[Listed entries — start]
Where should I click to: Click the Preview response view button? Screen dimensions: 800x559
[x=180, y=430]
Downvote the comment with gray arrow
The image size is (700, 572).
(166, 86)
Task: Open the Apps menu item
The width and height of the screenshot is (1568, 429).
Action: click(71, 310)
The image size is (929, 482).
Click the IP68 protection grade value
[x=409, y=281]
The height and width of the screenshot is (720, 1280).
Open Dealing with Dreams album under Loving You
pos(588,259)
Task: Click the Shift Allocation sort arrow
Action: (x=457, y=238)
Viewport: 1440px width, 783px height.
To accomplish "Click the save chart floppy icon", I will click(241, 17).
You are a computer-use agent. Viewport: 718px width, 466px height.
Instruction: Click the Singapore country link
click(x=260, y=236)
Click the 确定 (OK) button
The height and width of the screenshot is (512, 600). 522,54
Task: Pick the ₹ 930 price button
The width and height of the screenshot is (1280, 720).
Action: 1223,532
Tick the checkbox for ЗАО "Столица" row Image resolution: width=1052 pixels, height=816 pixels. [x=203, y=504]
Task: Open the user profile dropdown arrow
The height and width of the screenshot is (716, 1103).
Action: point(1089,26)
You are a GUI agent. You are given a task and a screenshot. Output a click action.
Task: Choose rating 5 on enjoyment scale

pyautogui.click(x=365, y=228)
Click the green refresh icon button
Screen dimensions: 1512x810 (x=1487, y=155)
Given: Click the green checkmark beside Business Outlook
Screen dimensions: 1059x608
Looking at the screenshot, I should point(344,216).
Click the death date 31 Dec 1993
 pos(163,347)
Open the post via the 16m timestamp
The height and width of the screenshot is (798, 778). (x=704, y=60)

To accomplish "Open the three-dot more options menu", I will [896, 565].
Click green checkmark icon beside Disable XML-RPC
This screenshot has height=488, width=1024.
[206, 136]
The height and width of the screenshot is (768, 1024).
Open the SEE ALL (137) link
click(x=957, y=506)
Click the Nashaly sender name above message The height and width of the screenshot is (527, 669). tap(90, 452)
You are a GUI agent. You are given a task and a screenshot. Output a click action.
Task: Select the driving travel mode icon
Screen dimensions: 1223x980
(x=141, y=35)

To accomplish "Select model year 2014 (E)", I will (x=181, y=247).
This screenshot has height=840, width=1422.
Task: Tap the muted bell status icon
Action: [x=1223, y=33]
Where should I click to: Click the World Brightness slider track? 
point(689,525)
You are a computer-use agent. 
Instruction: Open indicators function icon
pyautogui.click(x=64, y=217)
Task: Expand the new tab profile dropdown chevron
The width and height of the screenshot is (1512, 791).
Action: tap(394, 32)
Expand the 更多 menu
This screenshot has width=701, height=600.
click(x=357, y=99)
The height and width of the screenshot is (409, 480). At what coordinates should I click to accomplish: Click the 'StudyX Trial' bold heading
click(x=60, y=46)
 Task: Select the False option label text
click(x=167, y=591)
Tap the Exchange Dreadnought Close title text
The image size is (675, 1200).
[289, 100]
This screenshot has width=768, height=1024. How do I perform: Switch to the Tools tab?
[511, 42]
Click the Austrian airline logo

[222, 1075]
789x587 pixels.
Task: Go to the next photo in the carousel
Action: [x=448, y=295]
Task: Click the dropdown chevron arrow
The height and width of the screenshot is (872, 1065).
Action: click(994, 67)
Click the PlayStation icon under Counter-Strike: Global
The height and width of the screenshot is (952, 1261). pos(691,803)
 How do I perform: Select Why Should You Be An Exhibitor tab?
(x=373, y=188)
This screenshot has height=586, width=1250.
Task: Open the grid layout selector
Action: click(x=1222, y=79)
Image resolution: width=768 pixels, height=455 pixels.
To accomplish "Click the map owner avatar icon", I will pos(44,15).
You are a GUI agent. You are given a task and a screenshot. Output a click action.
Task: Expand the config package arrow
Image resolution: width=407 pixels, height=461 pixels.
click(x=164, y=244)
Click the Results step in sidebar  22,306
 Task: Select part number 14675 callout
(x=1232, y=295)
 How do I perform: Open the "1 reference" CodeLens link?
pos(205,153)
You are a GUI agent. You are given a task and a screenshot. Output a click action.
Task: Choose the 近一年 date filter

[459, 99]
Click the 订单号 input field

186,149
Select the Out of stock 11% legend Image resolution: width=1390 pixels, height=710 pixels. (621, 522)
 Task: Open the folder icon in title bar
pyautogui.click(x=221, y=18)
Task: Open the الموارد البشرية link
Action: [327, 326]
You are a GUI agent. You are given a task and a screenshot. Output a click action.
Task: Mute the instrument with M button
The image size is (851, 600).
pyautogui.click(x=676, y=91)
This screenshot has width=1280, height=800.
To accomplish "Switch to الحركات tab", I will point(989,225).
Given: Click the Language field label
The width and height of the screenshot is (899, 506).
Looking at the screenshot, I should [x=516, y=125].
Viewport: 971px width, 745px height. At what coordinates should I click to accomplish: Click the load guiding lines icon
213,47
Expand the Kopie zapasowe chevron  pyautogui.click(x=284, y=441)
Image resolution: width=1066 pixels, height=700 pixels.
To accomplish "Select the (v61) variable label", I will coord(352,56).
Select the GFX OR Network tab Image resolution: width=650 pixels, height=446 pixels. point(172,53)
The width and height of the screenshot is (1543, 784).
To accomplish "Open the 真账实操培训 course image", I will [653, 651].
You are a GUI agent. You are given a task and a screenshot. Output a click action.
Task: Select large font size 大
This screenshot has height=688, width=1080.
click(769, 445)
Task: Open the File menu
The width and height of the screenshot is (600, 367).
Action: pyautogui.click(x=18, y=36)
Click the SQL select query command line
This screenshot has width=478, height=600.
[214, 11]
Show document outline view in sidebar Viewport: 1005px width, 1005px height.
[Listed entries — finish]
Work instruction: An exact restatement of the data above is required.

Written answer:
Where should I click to: Click the Preview response view button? Screen dimensions: 800x559
[x=180, y=430]
Downvote the comment with gray arrow
The image size is (700, 572).
(166, 86)
Task: Open the Apps menu item
The width and height of the screenshot is (1568, 429).
Action: click(71, 310)
The image size is (929, 482).
Click the IP68 protection grade value
[x=409, y=281]
The height and width of the screenshot is (720, 1280).
Open Dealing with Dreams album under Loving You
pos(588,259)
Task: Click the Shift Allocation sort arrow
Action: (x=457, y=238)
Viewport: 1440px width, 783px height.
To accomplish "Click the save chart floppy icon", I will click(241, 17).
You are a computer-use agent. Viewport: 718px width, 466px height.
Instruction: Click the Singapore country link
click(x=260, y=236)
Click the 确定 (OK) button
The height and width of the screenshot is (512, 600). 522,54
Task: Pick the ₹ 930 price button
The width and height of the screenshot is (1280, 720).
Action: 1223,532
Tick the checkbox for ЗАО "Столица" row Image resolution: width=1052 pixels, height=816 pixels. [x=203, y=504]
Task: Open the user profile dropdown arrow
The height and width of the screenshot is (716, 1103).
Action: point(1089,26)
You are a GUI agent. You are given a task and a screenshot. Output a click action.
Task: Choose rating 5 on enjoyment scale

pyautogui.click(x=365, y=228)
Click the green refresh icon button
Screen dimensions: 1512x810 (x=1487, y=155)
Given: Click the green checkmark beside Business Outlook
Screen dimensions: 1059x608
Looking at the screenshot, I should point(344,216).
Click the death date 31 Dec 1993
 pos(163,347)
Open the post via the 16m timestamp
The height and width of the screenshot is (798, 778). (x=704, y=60)

To accomplish "Open the three-dot more options menu", I will [896, 565].
Click green checkmark icon beside Disable XML-RPC
This screenshot has height=488, width=1024.
[206, 136]
The height and width of the screenshot is (768, 1024).
Open the SEE ALL (137) link
click(x=957, y=506)
Click the Nashaly sender name above message The height and width of the screenshot is (527, 669). tap(90, 452)
You are a GUI agent. You are given a task and a screenshot. Output a click action.
Task: Select the driving travel mode icon
Screen dimensions: 1223x980
(x=141, y=35)

To accomplish "Select model year 2014 (E)", I will (x=181, y=247).
This screenshot has height=840, width=1422.
Task: Tap the muted bell status icon
Action: [x=1223, y=33]
Where should I click to: Click the World Brightness slider track? 
point(689,525)
You are a computer-use agent. 
Instruction: Open indicators function icon
pyautogui.click(x=64, y=217)
Task: Expand the new tab profile dropdown chevron
The width and height of the screenshot is (1512, 791).
Action: tap(394, 32)
Expand the 更多 menu
This screenshot has width=701, height=600.
click(x=357, y=99)
The height and width of the screenshot is (409, 480). At what coordinates should I click to accomplish: Click the 'StudyX Trial' bold heading
click(x=60, y=46)
 Task: Select the False option label text
click(x=167, y=591)
Tap the Exchange Dreadnought Close title text
The image size is (675, 1200).
[289, 100]
This screenshot has width=768, height=1024. How do I perform: Switch to the Tools tab?
[511, 42]
Click the Austrian airline logo

[222, 1075]
789x587 pixels.
Task: Go to the next photo in the carousel
Action: [x=448, y=295]
Task: Click the dropdown chevron arrow
The height and width of the screenshot is (872, 1065).
Action: click(994, 67)
Click the PlayStation icon under Counter-Strike: Global
The height and width of the screenshot is (952, 1261). pos(691,803)
 How do I perform: Select Why Should You Be An Exhibitor tab?
(x=373, y=188)
This screenshot has height=586, width=1250.
Task: Open the grid layout selector
Action: click(x=1222, y=79)
Image resolution: width=768 pixels, height=455 pixels.
To accomplish "Click the map owner avatar icon", I will pos(44,15).
You are a GUI agent. You are given a task and a screenshot. Output a click action.
Task: Expand the config package arrow
Image resolution: width=407 pixels, height=461 pixels.
click(x=164, y=244)
Click the Results step in sidebar  22,306
 Task: Select part number 14675 callout
(x=1232, y=295)
 How do I perform: Open the "1 reference" CodeLens link?
pos(205,153)
You are a GUI agent. You are given a task and a screenshot. Output a click action.
Task: Choose the 近一年 date filter

[459, 99]
Click the 订单号 input field

186,149
Select the Out of stock 11% legend Image resolution: width=1390 pixels, height=710 pixels. (621, 522)
 Task: Open the folder icon in title bar
pyautogui.click(x=221, y=18)
Task: Open the الموارد البشرية link
Action: [327, 326]
You are a GUI agent. You are given a task and a screenshot. Output a click action.
Task: Mute the instrument with M button
The image size is (851, 600).
pyautogui.click(x=676, y=91)
This screenshot has width=1280, height=800.
To accomplish "Switch to الحركات tab", I will point(989,225).
Given: Click the Language field label
The width and height of the screenshot is (899, 506).
Looking at the screenshot, I should [x=516, y=125].
Viewport: 971px width, 745px height. At what coordinates should I click to accomplish: Click the load guiding lines icon
213,47
Expand the Kopie zapasowe chevron  pyautogui.click(x=284, y=441)
Image resolution: width=1066 pixels, height=700 pixels.
To accomplish "Select the (v61) variable label", I will coord(352,56).
Select the GFX OR Network tab Image resolution: width=650 pixels, height=446 pixels. point(172,53)
The width and height of the screenshot is (1543, 784).
To accomplish "Open the 真账实操培训 course image", I will [653, 651].
You are a GUI agent. You are given a task and a screenshot. Output a click action.
Task: Select large font size 大
This screenshot has height=688, width=1080.
click(769, 445)
Task: Open the File menu
The width and height of the screenshot is (600, 367).
Action: pyautogui.click(x=18, y=36)
Click the SQL select query command line
This screenshot has width=478, height=600.
[214, 11]
Show document outline view in sidebar Viewport: 1005px width, 1005px height.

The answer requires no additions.